[ASSIGNED TASK] Leave out pictures; repeat exactly the lines from the "Task: Click the Contacts List card icon" line through the last of the data below.

[DATA TO USE]

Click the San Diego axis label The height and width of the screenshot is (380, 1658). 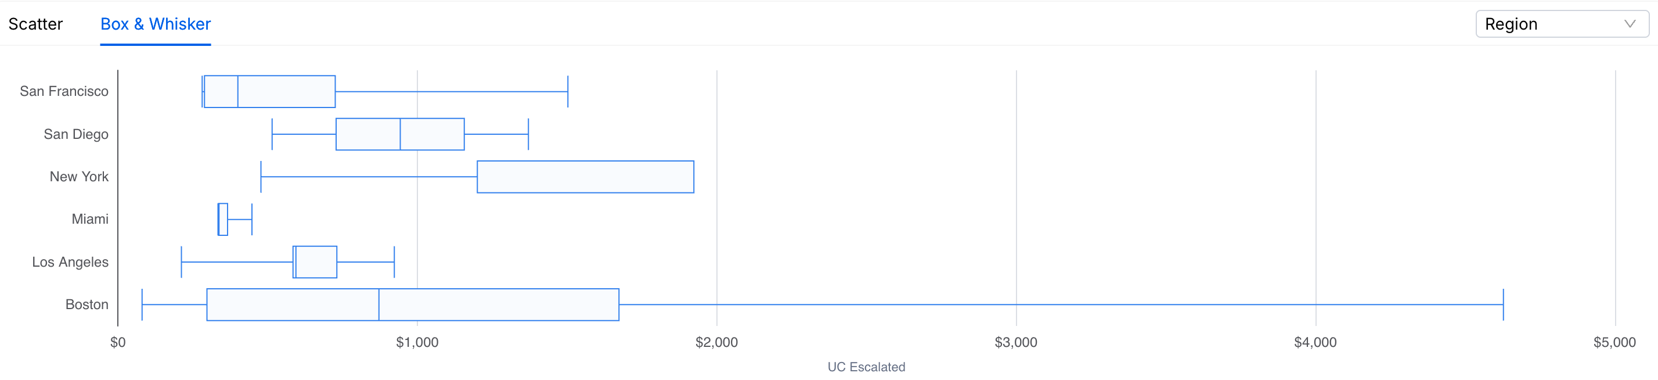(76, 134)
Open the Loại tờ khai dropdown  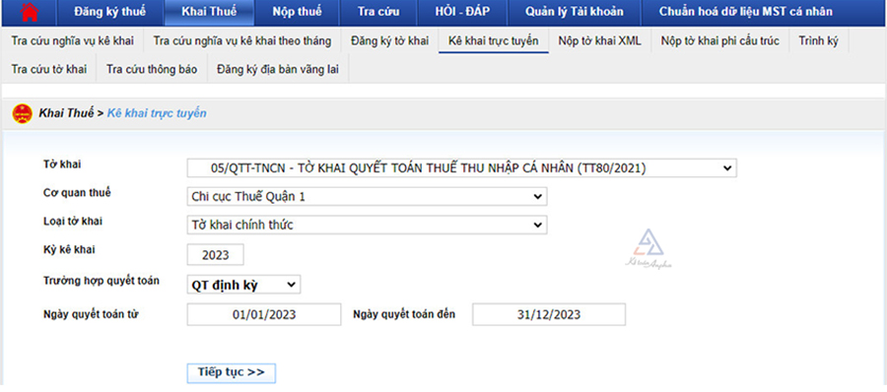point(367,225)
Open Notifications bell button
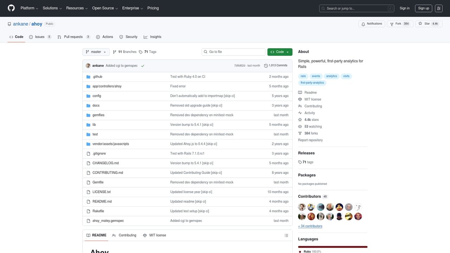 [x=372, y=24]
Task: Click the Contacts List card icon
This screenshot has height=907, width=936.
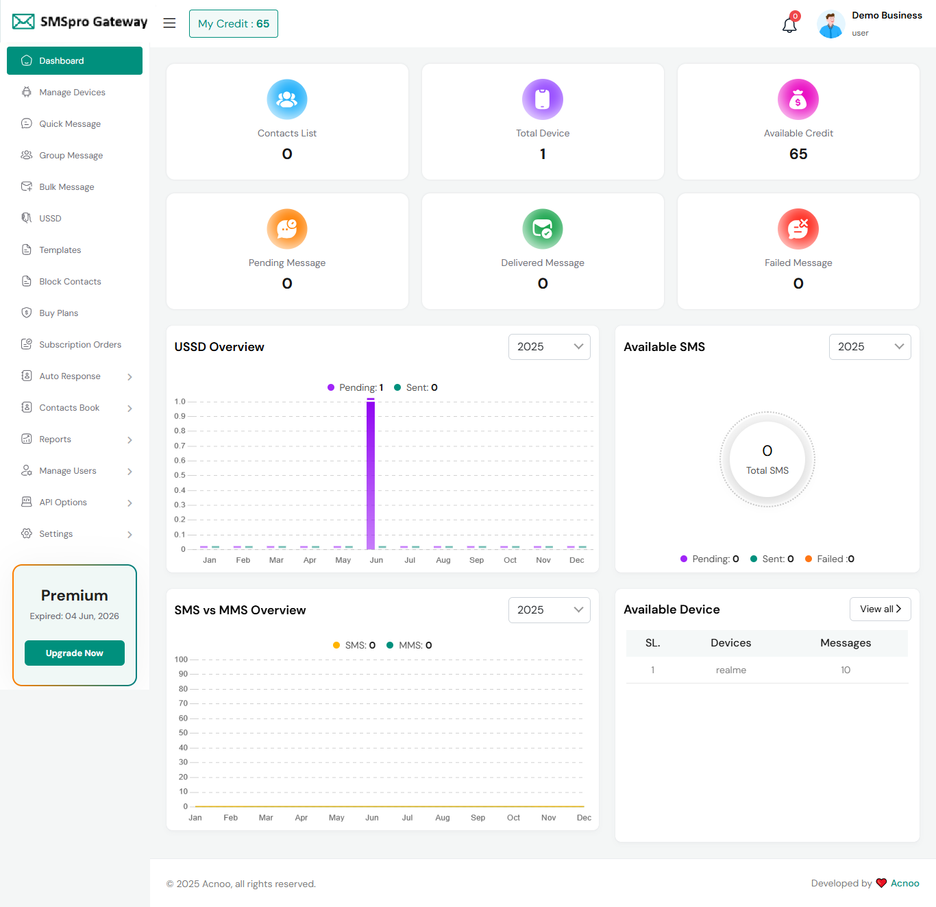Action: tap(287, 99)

[SOLUTION FOR THIS PROBLEM]
Task: Click the Contacts List card icon
This screenshot has height=907, width=936.
Action: tap(287, 99)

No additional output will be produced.